This is the only pirate who is 100% made up for the Story.

How Legends Grow, and How We Can Learn More

When I research stories about the pirates Caesar, it’s surprising how many of them start “What we know” but then follow that up with stuff we most assuredly don’t. This included even fun stories like this PBS video about the many Black Caesars. Which starts by saying that “we know” a lot of things about Black Caesar which do not have any documentation to back them up, presents an even more embellished story of his start as a pirate, before going on to explain how the language of Black Caesar’s legends suggest that his story might be more of a composite of different stories about Black Pirates, rather than the story of just one man. (It also implies that Henri Caesar’s story is more well documented than I’ve been able to find.
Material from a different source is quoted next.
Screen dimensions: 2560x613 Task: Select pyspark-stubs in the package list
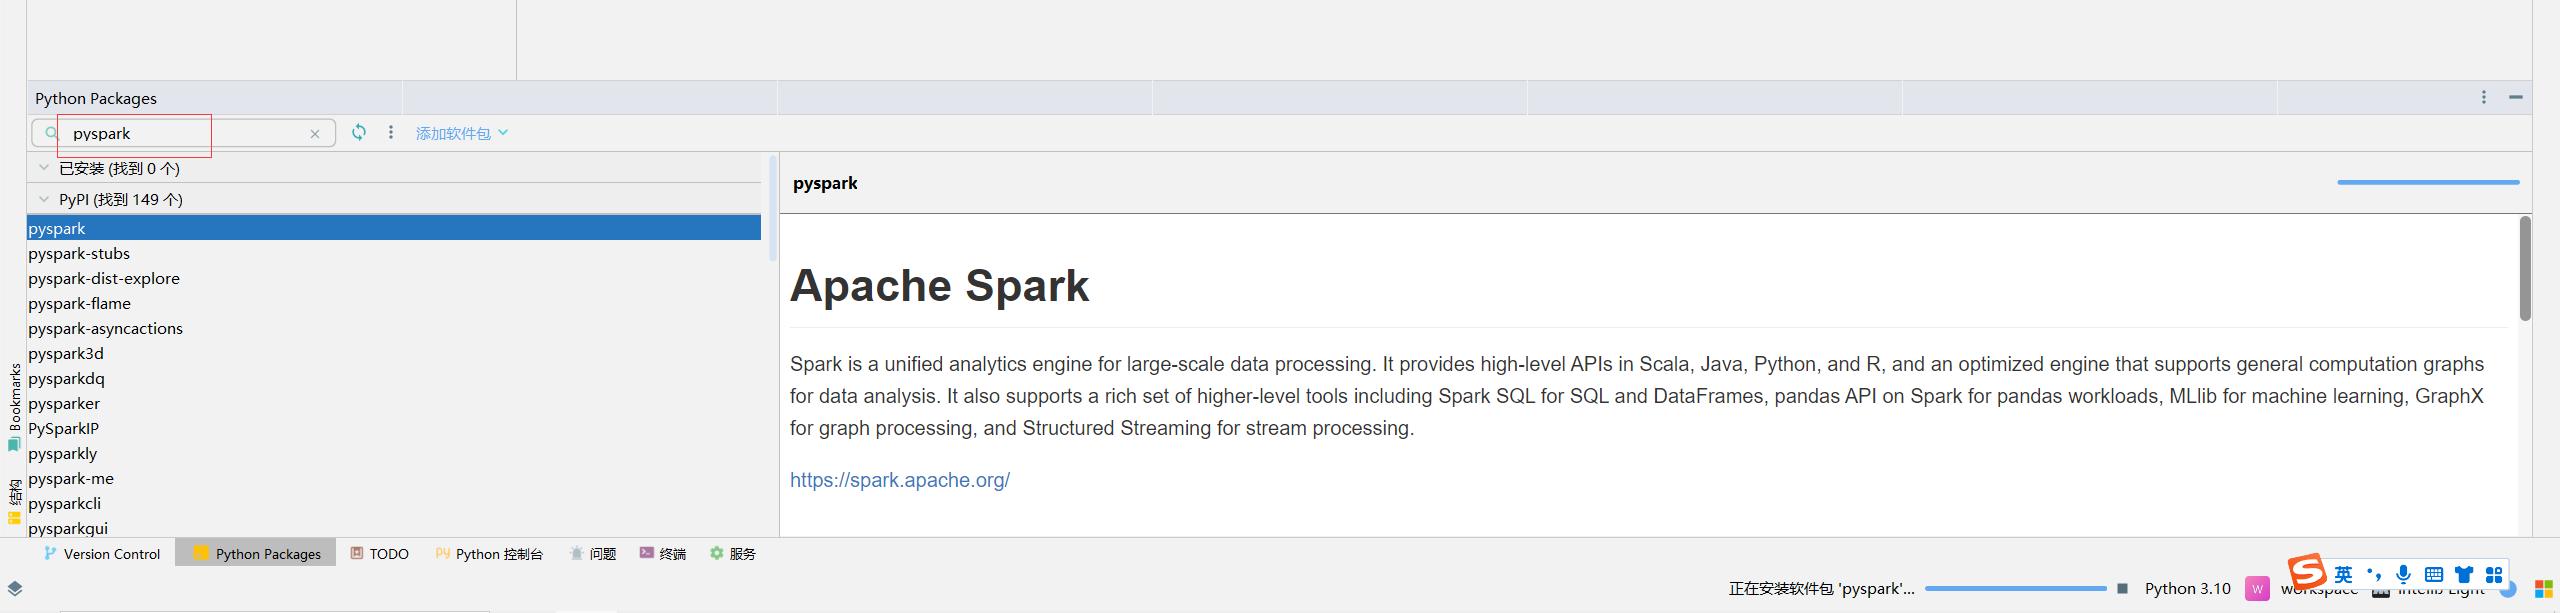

So if anyone can find the primary sources they used for that let me know.

A historical map of the northern Florida Keys. The words Black Caesar's Creek are centered in a channel south of an island labeled Ledbury. That island is now known as Elliot Key.

The Above Chart shows Black Caesar’s Creek north of Key Largo, and South of “Ledbury” Key, now known as Elliot Key

  1. What we actually know, with evidence, about the life of either Black Caesar or Henri Caesar is very little. There is a mention of a Black man ‘brought up’ by Blackbeard who was tasked with destroying the Adventure. There is a man listed only as Caesar who was captured and probably amongst the men executed as part of Blackbeard’s crew. This is all documented in The General History of Pyrates.

  2. Maps. The next earliest records I could find of Caesar are this 1781 chart of Florida, on which, if you zoom in on the Florida Keys, you will see Black Caesar’s Creek marked between two Keys that appear to be Elliot and Old Rhodes. (Other sites have mentioned a 1763 map with the same channel marked as Black Caesar’s Creek, but I cannot find a 1763 map with the creek named. The name Black Caesar’s Creek and Caesar’s Creek appears and disappears from charts from at least 1781 to the 1900s, before it solidifies into Caesar Creek today. Interestingly, in an 1820-1821 chart, the name is listed as Black Sarah’s Creek. (not Caesar’s) but this is preceded by the 1781 chart, and reverts later back to Caesar’s Creek, so I don’t know what to make of it. The island now known as Meigs Key, is listed as "Black Caesar's Key is an island, small, between Old Rhodes Key & Elliot's Key (Old Rhodes being nearest to N. of Key Largo); the opening on both sides is called Black Caesar's Creek." - in a journal of a mapping expedition from 1849. That journal also relates the story that the boat captain claims the island was once a shipyard for Black Caesar. However I am unable to find a digital copy of that journal by F. H. Gerdes before I publish this pages, so you’ll have to settle for this reference to the quote above. Somewhere along the way, as Caesar’s Key became Meigs Key. the smaller mangrove island next to it became Caesar’s Rock. (the one referenced in the story about the metal ring.)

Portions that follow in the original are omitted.